GI bleeding recurred in 36 patients (8.4%) overall. A numerically higher proportion of patients who resumed warfarin therapy had recurrent GI bleeding (10%) than those who did not resume warfarin (5.5%), but this difference was not statistically significant.
In addition, a multivariable analysis that accounted for numerous possible confounders – including patient age, sex, propensity for complications; the INR at admission; acute treatment for the GI bleed; and location of GI bleed – also showed that the risk for rebleeding was not significantly greater in patients who resumed warfarin therapy than in those who did not.
Moreover, recurrent GI bleeding was never fatal. Fatal strokes did occur, however, in three patients with atrial fibrillation whose warfarin therapy was withdrawn and never resumed, Dr. Witt and his associates said.

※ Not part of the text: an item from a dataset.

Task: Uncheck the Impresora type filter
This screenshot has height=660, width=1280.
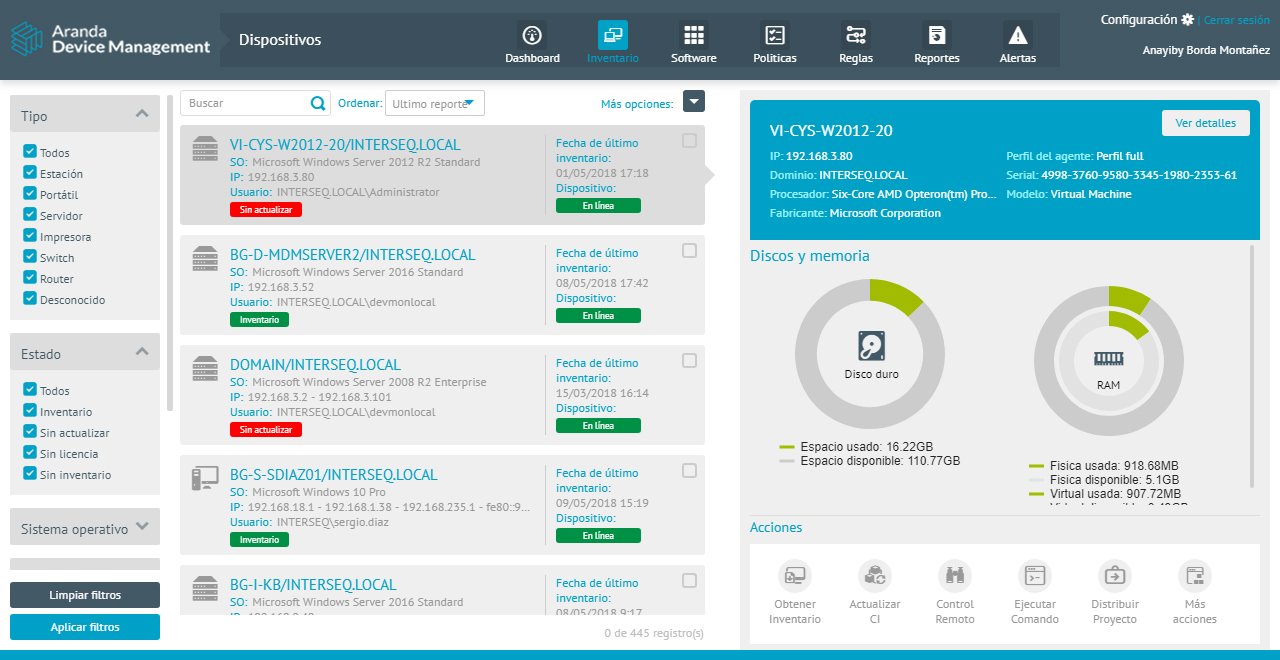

A total of 52 patients (12%) died during follow-up. The most common cause of death was related to malignancy (29% of deaths), infection (19% of deaths), or cardiac disease (17%).
Resumption of warfarin therapy was strongly associated with a threefold decrease in the risk of death from any cause.
The investigators also performed a post hoc analysis excluding all patients who died within 1 week of the index GI bleed to rule out those who may not have had an opportunity to resume warfarin therapy. In this analysis, the strong association between resumption of warfarin and decreased mortality persisted.
Mortality was lowest among patients who resumed warfarin therapy within 15-90 days of the index GI bleed, the researchers said.
"Our results provide some guidance regarding the optimal timing of warfarin therapy resumption following GI bleeding, but clinical judgment remains a critical factor in this difficult decision," they noted.
This study was funded by CSL Behring. Dr. Witt’s associates, but not Dr. Witt, reported ties to numerous industry sources.
FROM ARCHIVES OF INTERNAL MEDICINE
Major Finding: The rate of thrombotic events was 0.4% in patients who resumed warfarin therapy after an episode of GI bleeding, compared with 5.5% in those who did not resume warfarin.
Data Source: A retrospective cohort study compared outcomes between 260 patients who resumed warfarin therapy and 182 who did not, who were followed for 90 days.
Disclosures: This study was funded by CSL Behring. Dr. Witt’s associates, but not Dr. Witt, reported ties to numerous industry sources.